Today, this irreplaceable species is threatened with extinction. Our wild salmon populations and the communities that depend upon them are in crisis. But we have hope.
A few months ago, the Obama administration made a bold move to protect our California wild salmon. Now it’s time they brought this same change to the Columbia-Snake rivers in the Pacific Northwest.
As many as 30 million salmon once returned to the Columbia-Snake River Basin—making it the world’s most productive salmon river. But today, just 1 percent of these historic numbers remain. Because these fish roam the Pacific from Southeast Alaska to the waters of Monterey Bay, this collapse has devastated fisheries up and down the coast.

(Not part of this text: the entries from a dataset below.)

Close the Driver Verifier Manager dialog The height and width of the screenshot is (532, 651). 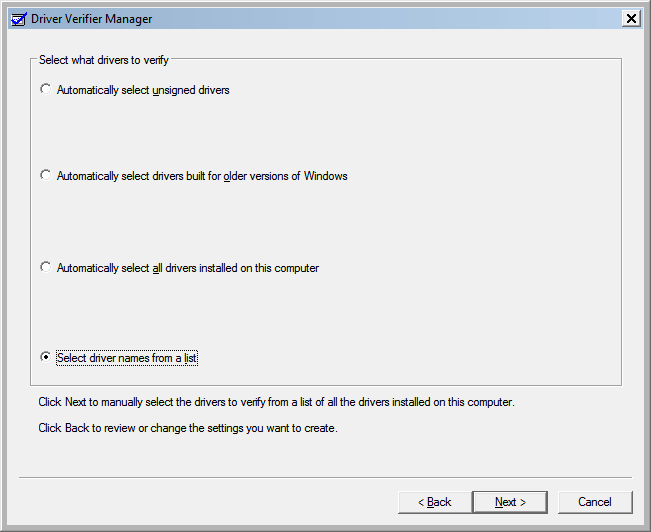tap(631, 19)
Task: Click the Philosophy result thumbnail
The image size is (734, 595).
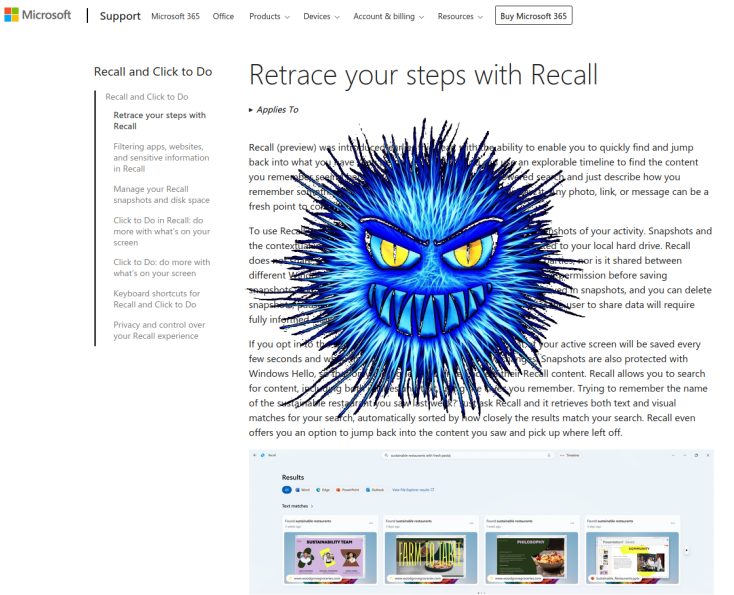Action: 531,551
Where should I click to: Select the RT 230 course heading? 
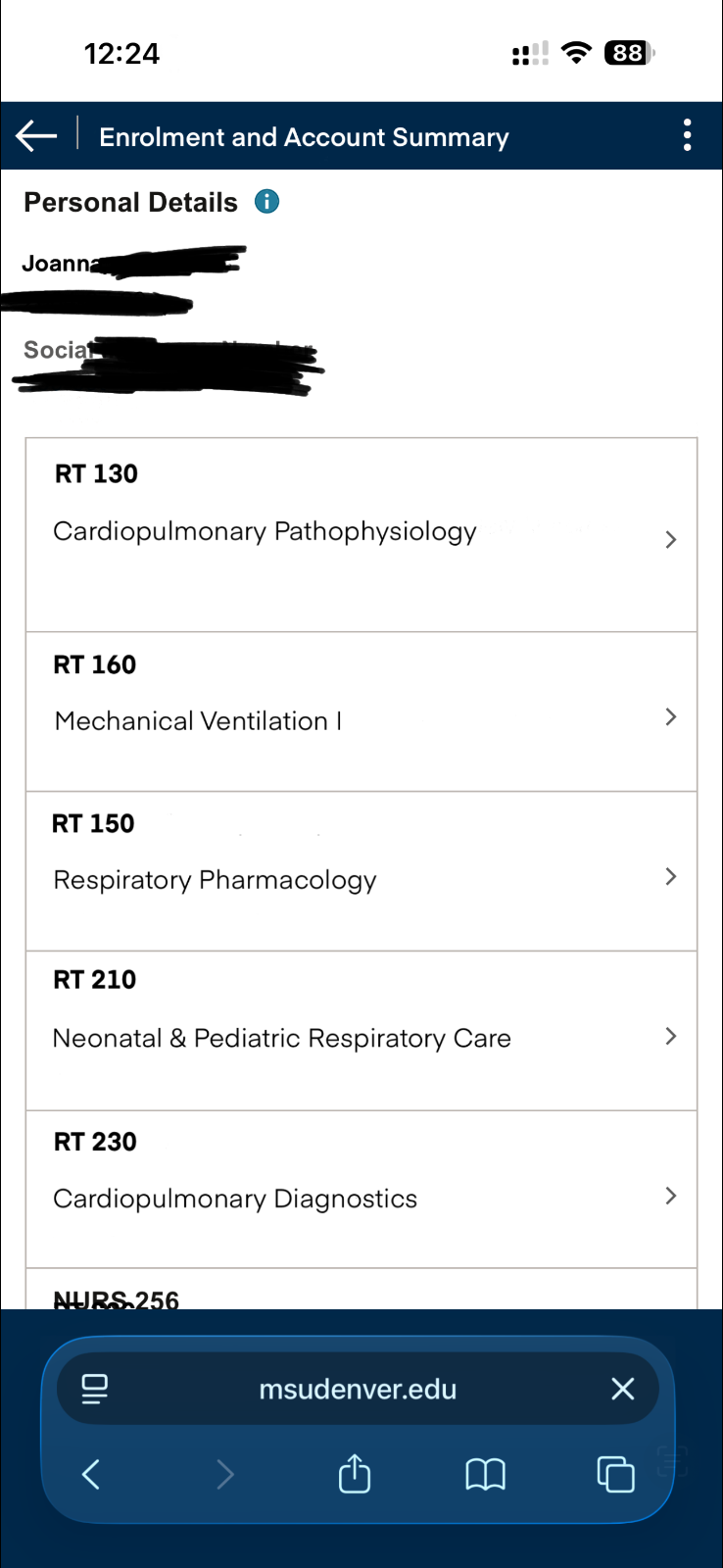pyautogui.click(x=95, y=1142)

Salmon, if nothing else, are survivors—give them cool, clean water and they will return. Four federal dams on the lower Snake River kill the majority of Snake River salmon, limit river flow and raise temperatures for Columbia fish. These dams block access to hundreds of thousands of acres of pristine wilderness in the headwaters of the Snake River. This is biggest, wildest, highest and best-protected salmon spawning grounds left in the continental United States, a Noah’s ark for climate change. The science is clear that removing the four lower Snake River dams is the best, and perhaps only, option to protect and recover endangered salmon populations.
A 2008 plan (a holdover from the Bush administration) rolls back court-ordered protections; ignores the clear science of state, federal, and tribal fishery biologists; and redefines the jeopardy standard of the Endangered Species Act—weakening the core values of the law. We believe the Obama administration, had it been in charge, would have refused this plan, and we believe it should do so now.
America was founded on innovative and courageous ideas. We must use that same creativity in recovering this iconic species. We can remove these four dams, replace their limited energy with conservation and renewables, create and protect jobs, bring a modernized rail system to farmers and rural communities, restore 140 miles of free-flowing river and recover wild salmon. My way of life depends on this. And tens of thousands of others stand with me.